→ EXERCISE INSTRUCTIONS: Which lines run from the line with "Click the user avatar A icon" through the line with "Click the green File" in the entries below? Print them exactly, both ends included, and nothing more.

[Stored data]
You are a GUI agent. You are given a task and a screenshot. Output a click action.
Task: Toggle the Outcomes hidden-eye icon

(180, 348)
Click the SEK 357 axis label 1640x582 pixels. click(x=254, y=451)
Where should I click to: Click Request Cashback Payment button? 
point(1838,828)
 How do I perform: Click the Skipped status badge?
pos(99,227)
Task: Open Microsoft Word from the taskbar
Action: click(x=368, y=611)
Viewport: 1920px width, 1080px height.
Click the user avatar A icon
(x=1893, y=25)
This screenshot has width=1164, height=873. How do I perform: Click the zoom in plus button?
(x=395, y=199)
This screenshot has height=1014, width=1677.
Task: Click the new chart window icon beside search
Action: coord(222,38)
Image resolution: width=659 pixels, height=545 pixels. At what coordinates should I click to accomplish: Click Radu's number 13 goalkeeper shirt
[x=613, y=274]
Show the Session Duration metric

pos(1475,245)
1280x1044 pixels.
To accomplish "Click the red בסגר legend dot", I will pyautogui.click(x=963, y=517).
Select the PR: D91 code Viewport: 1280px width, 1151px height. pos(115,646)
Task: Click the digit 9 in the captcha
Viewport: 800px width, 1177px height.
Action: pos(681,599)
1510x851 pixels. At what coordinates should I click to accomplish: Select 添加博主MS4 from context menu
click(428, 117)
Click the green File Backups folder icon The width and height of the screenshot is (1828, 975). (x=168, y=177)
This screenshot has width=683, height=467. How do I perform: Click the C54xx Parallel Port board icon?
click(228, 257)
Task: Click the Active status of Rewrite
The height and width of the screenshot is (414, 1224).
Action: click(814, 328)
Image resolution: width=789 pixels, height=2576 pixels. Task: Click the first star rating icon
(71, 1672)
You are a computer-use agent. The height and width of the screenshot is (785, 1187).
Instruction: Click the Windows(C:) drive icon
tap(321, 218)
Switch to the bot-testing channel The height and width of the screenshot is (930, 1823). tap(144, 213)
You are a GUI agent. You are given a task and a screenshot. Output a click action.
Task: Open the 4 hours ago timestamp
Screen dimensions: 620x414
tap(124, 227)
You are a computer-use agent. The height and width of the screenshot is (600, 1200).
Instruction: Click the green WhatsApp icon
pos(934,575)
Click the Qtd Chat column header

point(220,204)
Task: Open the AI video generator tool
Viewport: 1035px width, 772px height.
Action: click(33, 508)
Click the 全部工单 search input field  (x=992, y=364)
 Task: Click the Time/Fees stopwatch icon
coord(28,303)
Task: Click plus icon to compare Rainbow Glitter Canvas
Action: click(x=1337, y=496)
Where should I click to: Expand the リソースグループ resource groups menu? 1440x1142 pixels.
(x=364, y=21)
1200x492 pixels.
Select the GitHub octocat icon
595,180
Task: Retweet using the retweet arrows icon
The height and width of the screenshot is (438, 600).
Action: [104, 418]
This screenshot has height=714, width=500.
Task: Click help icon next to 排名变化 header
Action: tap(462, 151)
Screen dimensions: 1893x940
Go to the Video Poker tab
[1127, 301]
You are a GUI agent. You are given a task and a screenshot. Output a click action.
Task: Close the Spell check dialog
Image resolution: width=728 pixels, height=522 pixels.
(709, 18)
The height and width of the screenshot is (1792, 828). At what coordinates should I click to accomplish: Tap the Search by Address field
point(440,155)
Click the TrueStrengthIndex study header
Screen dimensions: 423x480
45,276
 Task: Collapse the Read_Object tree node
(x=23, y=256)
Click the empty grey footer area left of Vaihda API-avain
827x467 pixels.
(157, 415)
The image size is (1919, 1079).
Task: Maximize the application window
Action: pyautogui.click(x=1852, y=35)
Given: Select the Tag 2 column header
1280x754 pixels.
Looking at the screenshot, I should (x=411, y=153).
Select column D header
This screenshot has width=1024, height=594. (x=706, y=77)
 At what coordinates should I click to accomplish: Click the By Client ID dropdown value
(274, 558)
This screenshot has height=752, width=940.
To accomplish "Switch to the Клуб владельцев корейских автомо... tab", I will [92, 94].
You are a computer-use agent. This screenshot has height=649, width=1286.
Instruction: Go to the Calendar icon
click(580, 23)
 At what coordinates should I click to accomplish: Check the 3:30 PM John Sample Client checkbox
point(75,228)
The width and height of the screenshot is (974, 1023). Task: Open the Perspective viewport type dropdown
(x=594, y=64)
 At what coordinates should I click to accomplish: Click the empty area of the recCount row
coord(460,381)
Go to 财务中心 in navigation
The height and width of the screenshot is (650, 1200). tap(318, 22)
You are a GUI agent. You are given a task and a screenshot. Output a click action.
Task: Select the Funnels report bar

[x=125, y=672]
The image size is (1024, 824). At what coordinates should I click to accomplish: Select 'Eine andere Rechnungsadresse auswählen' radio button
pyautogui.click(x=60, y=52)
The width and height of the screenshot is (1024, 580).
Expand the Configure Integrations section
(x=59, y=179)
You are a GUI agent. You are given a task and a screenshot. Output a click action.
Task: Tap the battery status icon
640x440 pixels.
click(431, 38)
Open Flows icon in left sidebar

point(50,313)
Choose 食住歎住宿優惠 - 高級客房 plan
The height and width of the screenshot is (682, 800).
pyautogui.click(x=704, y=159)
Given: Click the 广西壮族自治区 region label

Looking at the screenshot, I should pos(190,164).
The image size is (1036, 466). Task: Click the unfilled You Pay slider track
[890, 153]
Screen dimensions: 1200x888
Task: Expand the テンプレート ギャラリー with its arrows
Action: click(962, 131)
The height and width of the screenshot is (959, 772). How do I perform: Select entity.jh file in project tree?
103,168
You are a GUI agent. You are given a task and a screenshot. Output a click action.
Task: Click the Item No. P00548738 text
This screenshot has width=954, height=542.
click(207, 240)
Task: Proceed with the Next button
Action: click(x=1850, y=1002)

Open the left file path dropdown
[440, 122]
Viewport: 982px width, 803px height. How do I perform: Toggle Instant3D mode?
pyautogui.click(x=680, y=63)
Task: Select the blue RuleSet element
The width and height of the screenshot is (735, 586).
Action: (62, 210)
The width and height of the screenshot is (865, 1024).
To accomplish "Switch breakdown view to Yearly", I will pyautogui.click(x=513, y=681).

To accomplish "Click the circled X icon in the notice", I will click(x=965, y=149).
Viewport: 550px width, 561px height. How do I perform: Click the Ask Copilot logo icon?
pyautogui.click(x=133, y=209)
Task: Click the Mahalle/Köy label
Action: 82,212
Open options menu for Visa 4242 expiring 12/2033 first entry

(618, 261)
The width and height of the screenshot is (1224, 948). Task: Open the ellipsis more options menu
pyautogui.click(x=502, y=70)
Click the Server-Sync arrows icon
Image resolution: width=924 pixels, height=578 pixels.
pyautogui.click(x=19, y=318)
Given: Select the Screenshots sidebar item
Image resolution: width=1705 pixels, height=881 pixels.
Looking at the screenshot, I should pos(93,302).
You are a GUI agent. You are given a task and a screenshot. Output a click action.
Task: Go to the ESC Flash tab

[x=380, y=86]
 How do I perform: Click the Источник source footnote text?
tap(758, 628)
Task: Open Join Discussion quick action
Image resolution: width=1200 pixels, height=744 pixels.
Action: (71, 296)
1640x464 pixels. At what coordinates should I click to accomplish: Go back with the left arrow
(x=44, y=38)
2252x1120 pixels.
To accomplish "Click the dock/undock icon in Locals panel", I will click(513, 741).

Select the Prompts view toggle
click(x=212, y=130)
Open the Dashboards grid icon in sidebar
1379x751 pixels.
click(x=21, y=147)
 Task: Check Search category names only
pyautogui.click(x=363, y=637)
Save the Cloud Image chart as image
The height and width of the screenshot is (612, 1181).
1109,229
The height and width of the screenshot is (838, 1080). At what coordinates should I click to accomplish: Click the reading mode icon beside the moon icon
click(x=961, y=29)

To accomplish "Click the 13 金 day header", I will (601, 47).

→ ANSWER TO THIS TASK:
Click the user avatar A icon
(x=1893, y=25)
This screenshot has width=1164, height=873. How do I perform: Click the zoom in plus button?
(x=395, y=199)
This screenshot has height=1014, width=1677.
Task: Click the new chart window icon beside search
Action: coord(222,38)
Image resolution: width=659 pixels, height=545 pixels. At what coordinates should I click to accomplish: Click Radu's number 13 goalkeeper shirt
[x=613, y=274]
Show the Session Duration metric

pos(1475,245)
1280x1044 pixels.
To accomplish "Click the red בסגר legend dot", I will pyautogui.click(x=963, y=517).
Select the PR: D91 code Viewport: 1280px width, 1151px height. pos(115,646)
Task: Click the digit 9 in the captcha
Viewport: 800px width, 1177px height.
Action: pos(681,599)
1510x851 pixels. At what coordinates should I click to accomplish: Select 添加博主MS4 from context menu
click(428, 117)
Click the green File Backups folder icon The width and height of the screenshot is (1828, 975). (x=168, y=177)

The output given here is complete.